Right after this, Paul showed that he understood the importance of expressing what Christ had done. Verses 3-5 show Paul taking a few seconds to write out what Jesus did– “Grace to you and peace from God our Father and the Lord Jesus Christ, who gave himself for our sins to deliver us from the present evil age, according to the will of our God and Father, to whom be the glory forever and ever. Amen.” Expressing who Jesus is should come out of understanding who we are. When we realize that we are nothing without Christ, the passion of sharing His story increases.
So I was reminded of who I am in Christ and that I must make Him known. What about you? What did God show you this week? Leave comments to help us all read, learn, and live scripture together.
I love Galatians.
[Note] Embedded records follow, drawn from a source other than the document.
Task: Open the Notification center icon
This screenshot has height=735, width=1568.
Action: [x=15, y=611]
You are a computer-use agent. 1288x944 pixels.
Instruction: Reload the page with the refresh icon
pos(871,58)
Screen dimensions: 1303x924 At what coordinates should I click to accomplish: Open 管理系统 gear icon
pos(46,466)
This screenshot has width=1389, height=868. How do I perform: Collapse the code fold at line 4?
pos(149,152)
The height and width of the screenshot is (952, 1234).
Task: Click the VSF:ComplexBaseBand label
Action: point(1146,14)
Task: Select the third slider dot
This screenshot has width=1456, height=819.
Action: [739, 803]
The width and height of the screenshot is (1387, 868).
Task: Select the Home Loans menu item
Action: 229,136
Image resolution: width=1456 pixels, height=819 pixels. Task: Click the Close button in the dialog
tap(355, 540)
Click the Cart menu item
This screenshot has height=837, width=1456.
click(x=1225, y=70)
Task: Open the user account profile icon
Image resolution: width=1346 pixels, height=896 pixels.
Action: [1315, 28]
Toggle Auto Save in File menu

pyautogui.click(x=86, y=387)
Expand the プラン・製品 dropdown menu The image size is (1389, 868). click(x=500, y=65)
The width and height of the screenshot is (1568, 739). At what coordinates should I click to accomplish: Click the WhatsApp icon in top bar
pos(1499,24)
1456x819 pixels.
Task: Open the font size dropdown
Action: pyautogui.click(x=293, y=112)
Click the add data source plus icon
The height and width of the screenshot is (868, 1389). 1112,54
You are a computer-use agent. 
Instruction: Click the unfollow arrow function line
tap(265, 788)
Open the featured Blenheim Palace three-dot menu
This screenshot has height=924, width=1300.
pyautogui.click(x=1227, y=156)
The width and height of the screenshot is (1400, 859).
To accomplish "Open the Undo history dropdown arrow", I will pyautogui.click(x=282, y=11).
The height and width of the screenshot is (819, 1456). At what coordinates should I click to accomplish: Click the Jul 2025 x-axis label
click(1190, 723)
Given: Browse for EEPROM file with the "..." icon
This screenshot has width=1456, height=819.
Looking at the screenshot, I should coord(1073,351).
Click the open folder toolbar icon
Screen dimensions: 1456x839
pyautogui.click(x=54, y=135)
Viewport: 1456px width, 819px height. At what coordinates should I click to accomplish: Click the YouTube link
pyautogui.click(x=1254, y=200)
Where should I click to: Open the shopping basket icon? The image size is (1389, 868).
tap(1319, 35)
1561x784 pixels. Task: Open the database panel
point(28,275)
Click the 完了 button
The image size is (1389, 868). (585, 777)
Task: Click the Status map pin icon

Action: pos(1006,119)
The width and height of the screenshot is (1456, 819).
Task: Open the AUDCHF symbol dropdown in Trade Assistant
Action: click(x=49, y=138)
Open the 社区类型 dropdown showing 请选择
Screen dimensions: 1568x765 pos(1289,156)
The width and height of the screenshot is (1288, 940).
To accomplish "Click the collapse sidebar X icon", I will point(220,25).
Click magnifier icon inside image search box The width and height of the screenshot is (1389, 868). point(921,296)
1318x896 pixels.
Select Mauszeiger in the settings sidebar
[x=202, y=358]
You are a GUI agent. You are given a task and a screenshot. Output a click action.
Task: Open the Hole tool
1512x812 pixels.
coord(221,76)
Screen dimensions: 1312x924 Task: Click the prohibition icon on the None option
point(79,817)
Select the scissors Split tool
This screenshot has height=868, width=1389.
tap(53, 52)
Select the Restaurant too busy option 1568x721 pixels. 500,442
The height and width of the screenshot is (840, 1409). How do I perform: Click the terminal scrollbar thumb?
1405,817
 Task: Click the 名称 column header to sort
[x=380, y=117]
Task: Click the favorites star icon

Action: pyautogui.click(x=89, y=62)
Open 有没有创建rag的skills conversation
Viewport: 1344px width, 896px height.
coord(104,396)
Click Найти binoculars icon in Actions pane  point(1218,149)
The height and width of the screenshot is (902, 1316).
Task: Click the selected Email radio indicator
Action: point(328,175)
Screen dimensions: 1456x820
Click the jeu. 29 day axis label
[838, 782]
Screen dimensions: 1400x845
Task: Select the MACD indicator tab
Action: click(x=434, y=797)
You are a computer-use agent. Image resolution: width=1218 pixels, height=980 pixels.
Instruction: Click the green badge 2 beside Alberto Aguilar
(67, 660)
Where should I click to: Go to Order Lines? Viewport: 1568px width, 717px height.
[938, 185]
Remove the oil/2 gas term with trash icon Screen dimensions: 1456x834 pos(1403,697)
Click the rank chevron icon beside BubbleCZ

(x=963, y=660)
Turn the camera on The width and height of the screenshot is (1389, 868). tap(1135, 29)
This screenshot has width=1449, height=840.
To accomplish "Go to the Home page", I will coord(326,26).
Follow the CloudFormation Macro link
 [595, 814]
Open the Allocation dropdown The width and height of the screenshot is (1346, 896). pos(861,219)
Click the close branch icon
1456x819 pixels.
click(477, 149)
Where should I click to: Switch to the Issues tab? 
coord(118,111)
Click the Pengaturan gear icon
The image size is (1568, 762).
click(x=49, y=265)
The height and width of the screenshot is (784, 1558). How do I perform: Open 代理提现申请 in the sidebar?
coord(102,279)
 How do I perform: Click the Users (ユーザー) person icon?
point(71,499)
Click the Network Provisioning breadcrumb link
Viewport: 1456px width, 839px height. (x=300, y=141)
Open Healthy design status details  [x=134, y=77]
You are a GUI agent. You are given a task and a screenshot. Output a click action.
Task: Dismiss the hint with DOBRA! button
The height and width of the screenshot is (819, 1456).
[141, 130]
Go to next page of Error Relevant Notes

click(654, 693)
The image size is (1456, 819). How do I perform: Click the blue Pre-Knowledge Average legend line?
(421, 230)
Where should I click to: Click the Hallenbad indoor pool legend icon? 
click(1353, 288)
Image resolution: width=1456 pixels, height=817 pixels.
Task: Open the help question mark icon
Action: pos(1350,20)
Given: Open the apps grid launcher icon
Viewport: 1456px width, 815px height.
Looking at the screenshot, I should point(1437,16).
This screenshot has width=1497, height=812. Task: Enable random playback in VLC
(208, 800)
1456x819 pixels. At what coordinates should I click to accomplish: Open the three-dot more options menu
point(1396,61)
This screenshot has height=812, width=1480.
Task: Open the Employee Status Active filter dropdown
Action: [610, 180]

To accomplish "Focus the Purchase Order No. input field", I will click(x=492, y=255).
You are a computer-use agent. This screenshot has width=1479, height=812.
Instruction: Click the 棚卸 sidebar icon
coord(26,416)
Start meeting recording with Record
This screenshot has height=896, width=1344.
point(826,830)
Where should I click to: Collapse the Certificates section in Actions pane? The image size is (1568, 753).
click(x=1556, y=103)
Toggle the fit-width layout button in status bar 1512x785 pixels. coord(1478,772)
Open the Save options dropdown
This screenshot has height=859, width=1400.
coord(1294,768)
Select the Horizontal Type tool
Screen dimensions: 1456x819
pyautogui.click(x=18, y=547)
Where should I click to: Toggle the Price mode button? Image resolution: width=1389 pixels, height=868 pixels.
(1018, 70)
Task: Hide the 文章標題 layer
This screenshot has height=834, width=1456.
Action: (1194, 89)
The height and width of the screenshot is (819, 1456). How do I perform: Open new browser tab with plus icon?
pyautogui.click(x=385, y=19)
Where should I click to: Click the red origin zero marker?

For a while my email signature was taken from Galatians 1:10 – “For if I yet pleased men, I should not be the servant of Christ.” Boy is that hard to live when I want people to like me!
I had a lot of fun exploring the idea of “fullness of time” (Gal. 4:4) in light of God’s purposes from Genesis to Revelation. While Galatians is talking about that moment in history when God brought His promised Savior into the world, a lot of the references seem to point to days when sin reaches a point of “fullness” that brings on God’s judgment. I remember talking to a young man from Korea who wanted to know why Jesus still had not come back after 2,000 years. He thought that was such a long time ago that the Bible couldn’t possibly be true. We took some time to read 2 Peter 3 together. He might have turned just a bit green when he realized that he was one of the people Peter was talking about 2,000 years ago.
While reading chapter 3, I was reminded of how easy it would be to forget that this life in Christ is not about trying harder to keep rules that I could never keep before but rather that it’s about faith – believing God like Abraham did.